1910 Women in Washington State win the right to vote on November 8th.
1910 Hollywood (dairy) Farm was built by the wealthy Seattle lumberman Frederick S. Stimson.  Mrs. Stimson had several large greenhouses and sold flowers all over the world.  Today the Chateau Ste. Michelle Winery occupies this site.
1912 The Derby School built of wood was replaced by a brick schoolhouse paid for by Mr. Stimson and renamed Hollywood School.  It closed in 1920 for lack of students.
1912 Squak Slough was straightened and dredged between Redmond and NE 145th Street at a cost of $60,000 paid for by the valley farmers.  The valley still flooded at times.
1913 Hollywood Poultry Farm was founded by Mr.

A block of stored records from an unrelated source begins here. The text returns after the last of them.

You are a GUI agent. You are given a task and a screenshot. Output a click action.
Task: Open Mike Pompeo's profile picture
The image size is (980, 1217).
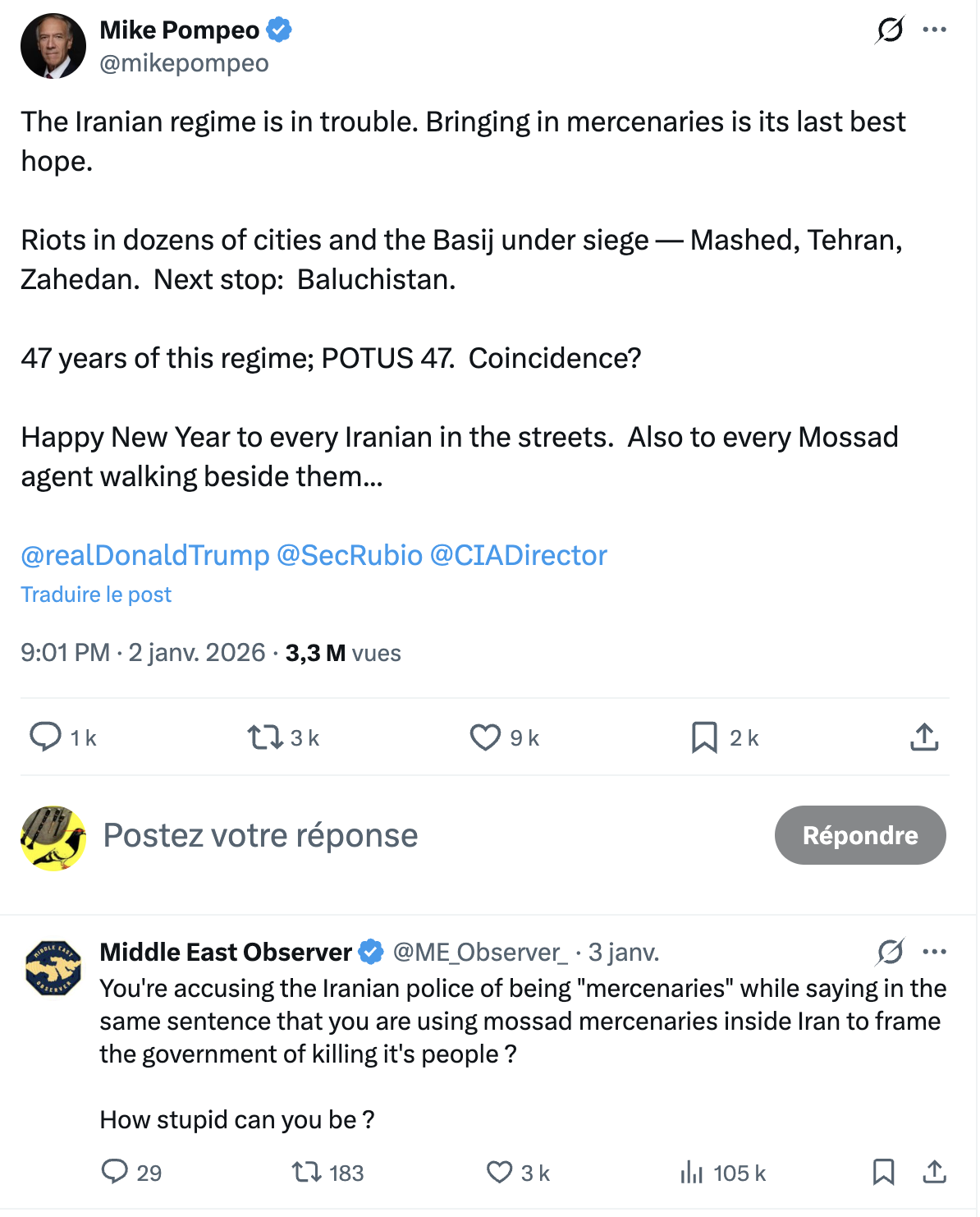click(x=53, y=46)
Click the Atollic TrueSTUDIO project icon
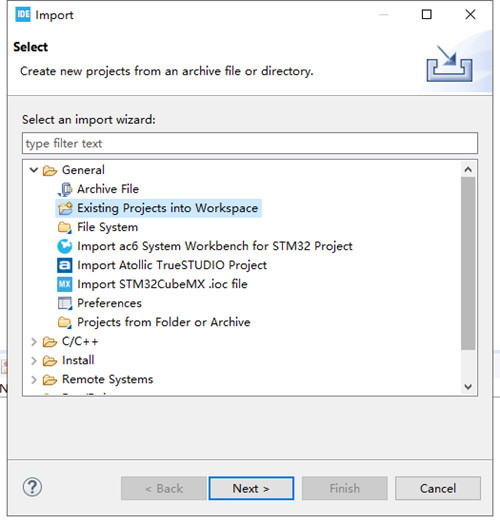The height and width of the screenshot is (523, 500). click(x=64, y=266)
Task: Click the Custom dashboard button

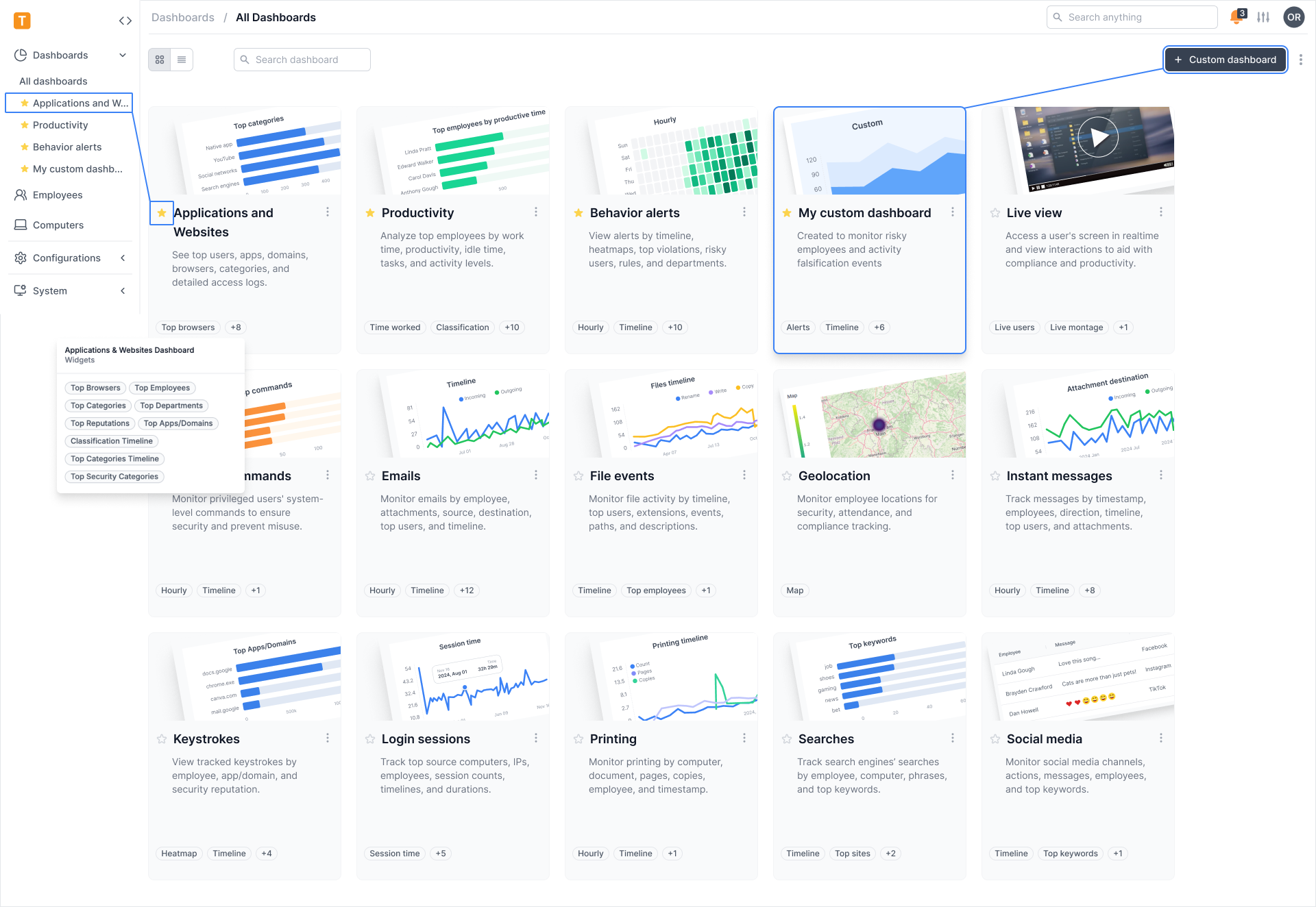Action: pos(1225,60)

Mort Atkinson on forty acres of timber land owned by Fred Stimson.  By 1930, the farm was brooding approximately 30,000 chicks per year that were shipped worldwide.
1915 Prohibition of alcohol in Washington State took effect on December 31st and ended December 5th, 1933.  (National Prohibition extended from 1922 to 1933)
1916 Lake Washington was lowered nine feet to install the Ballard Locks.  This made Squak Slough difficult to navigate.
1916 The first Boeing built airplane, the B&W, made its maiden flight from Lake Union on June 15th.
1917 Lake Washington Ship Canal opens on July 4th.
1924 Federal law granted U.S. citizenship to all American Indians on June 2nd.
1929 The stock market crashes on “Black Tuesday” October 29th.
1931 John and Ellen DeYoung, who moved to Woodinville in 1925, had a ten-room Dutch Colonial home built which today is the home of the Woodinville Heritage Museum.
1940 Lake Washington Floating Bridge is dedicated on July 2nd.
1944 The Lowell DeYoung Feed Mill Company was established.
1947 The Summit Fire District located next to Lake Leota was established.  Fred Luzzani remodeled his barn to accommodate a fire truck, which was purchased from King County at public auction for $500 on June 2, 1947.
1949 Seattle-Tacoma International Airport is dedicated on July 9th.  Woodinville resident Gene Mack delivered one of the first loads of concrete on August 4, 1943.
1953 Saginaw Sawmill was built on the Sammamish River at Woodinville.
1960s Portions of the old Seattle-Lake Shore & Eastern railway were abandoned which was acquired by the City of Seattle.  Today, the Burke-Gilman (named after the founders of the SLS&E Railway) and Sammamish River Trails extend ~27 miles between Ballard and Redmond.
1963-64 Sammamish River (formerly Squak Slough) flood control project was completed.  The river was straightened, widened and deepened to protect adjacent farm lands from spring flooding.
1971 Starbucks Coffee opens first store in Pike Place.
1974 First stoplight was installed in Woodinville.
1978 First All Fools’ Day Parade held in Woodinville.
1980 At 8:32am on Sunday May 18th, 1980, Mount St Helens erupts and sending a cloud of ash nearly 40,000 feet into the air.  More than 200 square miles of forest was blown over or left dead and standing.
1993 City of Woodinville was incorporated March 31, 1993.  (103 year after the Town of Woodinville was initially platted by Mary B. Neilsen Jaderholm in 1890.)